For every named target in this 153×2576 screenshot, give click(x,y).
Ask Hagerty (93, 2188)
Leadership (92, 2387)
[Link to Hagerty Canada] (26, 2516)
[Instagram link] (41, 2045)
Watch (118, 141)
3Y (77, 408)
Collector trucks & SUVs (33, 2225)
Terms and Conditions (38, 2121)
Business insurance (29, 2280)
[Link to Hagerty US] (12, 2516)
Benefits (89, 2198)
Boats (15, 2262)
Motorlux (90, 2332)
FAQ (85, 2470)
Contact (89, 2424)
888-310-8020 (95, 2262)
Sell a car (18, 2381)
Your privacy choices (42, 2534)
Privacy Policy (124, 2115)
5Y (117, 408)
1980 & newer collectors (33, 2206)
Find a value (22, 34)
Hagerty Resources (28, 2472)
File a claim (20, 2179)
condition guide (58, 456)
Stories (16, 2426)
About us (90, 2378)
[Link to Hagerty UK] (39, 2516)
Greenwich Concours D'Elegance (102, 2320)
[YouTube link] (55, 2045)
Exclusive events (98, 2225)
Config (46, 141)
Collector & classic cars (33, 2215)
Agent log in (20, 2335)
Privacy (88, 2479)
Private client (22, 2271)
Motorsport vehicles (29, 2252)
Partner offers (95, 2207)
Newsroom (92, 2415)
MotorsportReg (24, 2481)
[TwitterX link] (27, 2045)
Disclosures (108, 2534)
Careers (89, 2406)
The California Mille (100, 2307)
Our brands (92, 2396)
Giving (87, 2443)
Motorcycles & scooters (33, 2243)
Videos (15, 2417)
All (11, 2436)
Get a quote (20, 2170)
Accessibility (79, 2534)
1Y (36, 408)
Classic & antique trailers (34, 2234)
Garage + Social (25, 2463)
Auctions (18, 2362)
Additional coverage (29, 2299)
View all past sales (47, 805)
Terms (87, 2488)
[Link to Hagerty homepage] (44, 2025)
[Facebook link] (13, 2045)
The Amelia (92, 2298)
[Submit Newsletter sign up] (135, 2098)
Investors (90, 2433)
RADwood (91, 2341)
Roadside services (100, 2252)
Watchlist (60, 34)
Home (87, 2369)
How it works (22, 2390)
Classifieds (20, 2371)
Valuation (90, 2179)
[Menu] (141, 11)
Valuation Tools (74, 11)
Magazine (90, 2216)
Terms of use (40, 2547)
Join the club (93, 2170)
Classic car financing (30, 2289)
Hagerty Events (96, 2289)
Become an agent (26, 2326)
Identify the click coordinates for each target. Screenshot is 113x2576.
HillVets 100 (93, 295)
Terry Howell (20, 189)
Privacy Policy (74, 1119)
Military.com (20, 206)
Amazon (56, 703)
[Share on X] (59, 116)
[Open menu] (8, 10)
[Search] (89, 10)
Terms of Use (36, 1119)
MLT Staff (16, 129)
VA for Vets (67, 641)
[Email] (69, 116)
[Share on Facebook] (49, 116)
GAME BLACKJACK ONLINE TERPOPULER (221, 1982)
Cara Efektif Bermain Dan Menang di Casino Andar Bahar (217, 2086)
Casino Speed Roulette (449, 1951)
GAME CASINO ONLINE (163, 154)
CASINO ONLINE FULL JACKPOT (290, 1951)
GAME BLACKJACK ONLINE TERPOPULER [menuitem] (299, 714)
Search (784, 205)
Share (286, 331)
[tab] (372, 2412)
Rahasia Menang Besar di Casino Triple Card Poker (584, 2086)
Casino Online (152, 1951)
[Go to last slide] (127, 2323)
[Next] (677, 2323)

——————

→ **EXERCISE GOAL**: Every entry needs to be retyped exactly.

→ **RESULT OF THIS EXERCISE**:
For every named target in this 153×2576 screenshot, give click(x,y).
Ask Hagerty (93, 2188)
Leadership (92, 2387)
[Link to Hagerty Canada] (26, 2516)
[Instagram link] (41, 2045)
Watch (118, 141)
3Y (77, 408)
Collector trucks & SUVs (33, 2225)
Terms and Conditions (38, 2121)
Business insurance (29, 2280)
[Link to Hagerty US] (12, 2516)
Benefits (89, 2198)
Boats (15, 2262)
Motorlux (90, 2332)
FAQ (85, 2470)
Contact (89, 2424)
888-310-8020 (95, 2262)
Sell a car (18, 2381)
Your privacy choices (42, 2534)
Privacy Policy (124, 2115)
5Y (117, 408)
1980 & newer collectors (33, 2206)
Find a value (22, 34)
Hagerty Resources (28, 2472)
File a claim (20, 2179)
condition guide (58, 456)
Stories (16, 2426)
About us (90, 2378)
[Link to Hagerty UK] (39, 2516)
Greenwich Concours D'Elegance (102, 2320)
[YouTube link] (55, 2045)
Exclusive events (98, 2225)
Config (46, 141)
Collector & classic cars (33, 2215)
Agent log in (20, 2335)
Privacy (88, 2479)
Private client (22, 2271)
Motorsport vehicles (29, 2252)
Partner offers (95, 2207)
Newsroom (92, 2415)
MotorsportReg (24, 2481)
[TwitterX link] (27, 2045)
Disclosures (108, 2534)
Careers (89, 2406)
The California Mille (100, 2307)
Our brands (92, 2396)
Giving (87, 2443)
Motorcycles & scooters (33, 2243)
Videos (15, 2417)
All (11, 2436)
Get a quote (20, 2170)
Accessibility (79, 2534)
1Y (36, 408)
Classic & antique trailers (34, 2234)
Garage + Social (25, 2463)
Auctions (18, 2362)
Additional coverage (29, 2299)
View all past sales (47, 805)
Terms (87, 2488)
[Link to Hagerty homepage] (44, 2025)
[Facebook link] (13, 2045)
The Amelia (92, 2298)
[Submit Newsletter sign up] (135, 2098)
Investors (90, 2433)
RADwood (91, 2341)
Roadside services (100, 2252)
Watchlist (60, 34)
Home (87, 2369)
How it works (22, 2390)
Classifieds (20, 2371)
Valuation (90, 2179)
[Menu] (141, 11)
Valuation Tools (74, 11)
Magazine (90, 2216)
Terms of use (40, 2547)
Join the club (93, 2170)
Classic car financing (30, 2289)
Hagerty Events (96, 2289)
Become an agent (26, 2326)
Identify the click coordinates for each target. Screenshot is 113x2576.
HillVets 100 (93, 295)
Terry Howell (20, 189)
Privacy Policy (74, 1119)
Military.com (20, 206)
Amazon (56, 703)
[Share on X] (59, 116)
[Open menu] (8, 10)
[Search] (89, 10)
Terms of Use (36, 1119)
MLT Staff (16, 129)
VA for Vets (67, 641)
[Email] (69, 116)
[Share on Facebook] (49, 116)
GAME BLACKJACK ONLINE TERPOPULER (221, 1982)
Cara Efektif Bermain Dan Menang di Casino Andar Bahar (217, 2086)
Casino Speed Roulette (449, 1951)
GAME CASINO ONLINE (163, 154)
CASINO ONLINE FULL JACKPOT (290, 1951)
GAME BLACKJACK ONLINE TERPOPULER [menuitem] (299, 714)
Search (784, 205)
Share (286, 331)
[tab] (372, 2412)
Rahasia Menang Besar di Casino Triple Card Poker (584, 2086)
Casino Online (152, 1951)
[Go to last slide] (127, 2323)
[Next] (677, 2323)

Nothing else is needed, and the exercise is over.